Cette étude présentée en tant que poster scientifique avait pour objectif d’évaluer une association dose-réponse entre le cancer colorectal (CCR) et de faibles niveaux de consommation de viande rouge fraîche (VF) et transformée (VT), par rapport aux autres niveaux de consommation. Les chercheurs ont extrait les études de cohorte citées dans l’étude Global Burden of Disease 2019 (GBD) associant la consommation de viande et le cancer colorectal ; une étude dont les résultats ont déjà été très controversés (voir articles « Augmentation des décès et consommation de viande rouge : des estimations très discutables », « Des chercheurs questionnent certaines hypothèses de calcul des risques liés à la consommation de viande », « L’association britannique des transformateurs de viande réclame à The Lancet le retrait de l’étude GBD 2019 »). Ils ont identifié les bras d’étude à « faible consommation » comme étant ceux présentant des consommations de VF et VT inférieures à la consommation médiane de l’étude NHANES, soit respectivement moins de 56 g/jour et moins de 20 g/jour.

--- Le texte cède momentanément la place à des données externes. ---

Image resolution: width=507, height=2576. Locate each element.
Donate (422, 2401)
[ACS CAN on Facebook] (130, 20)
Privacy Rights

Trente cohortes de 14 pays ont contribué à 22 402 195 années-personnes et 23 721 cas de CCR. Dans huit cohortes (4 871 778 années-personnes ; 5 703 cas de CCR), seules les consommations de viande transformée étaient évaluées, tandis que les consommations de viande fraiche ont été évaluées seules sur une unique cohorte (5 422 années-personnes ; 102 cas de CCR). La consommation quotidienne moyenne pondérée de VT/VF était de 9,6/30 g pour les faibles niveaux de consommation et de 23/44 g pour une consommation moyenne. Aucune association significative n’a été trouvée entre la viande rouge fraiche et le CCR en cas de faible consommation (RR 50 g/jour = 0,93 (0,854-1,020)). Aucune association non plus entre la viande transformée et le CCR dans les groupes faible consommation (RR 20 g/jour = 1,01 (0,868-1,184)). Une association significative avec le CCR a toutefois été trouvée pour une consommation de viande transformée supérieure ou égale à 19 g/jour (1,07 (1,018-1,122)). Les auteurs soulignent que le GBD en revanche avait mentionné des associations significatives avec des consommations de viande rouge à 50 g/jour (1,08 (1,02-1,16)) et de viande transformée à 20 g/jour (1,06 (1,02-1,1)). Sur un plan empirique, une relation dose-réponse entre viande rouge transformée/fraiche et le cancer colorectal n’est donc pas justifiée.
Référence : Jane Pouzou, Francisco Zagmutt. No Association Between Lower Consumption Levels of Fresh and Processed Red Meat, and Colorectal Cancer. Current Developments in Nutrition 7 Suppl 1 (2023) 100492 (Résumé du poster en libre accès)
Source : Current Developments in Nutrition.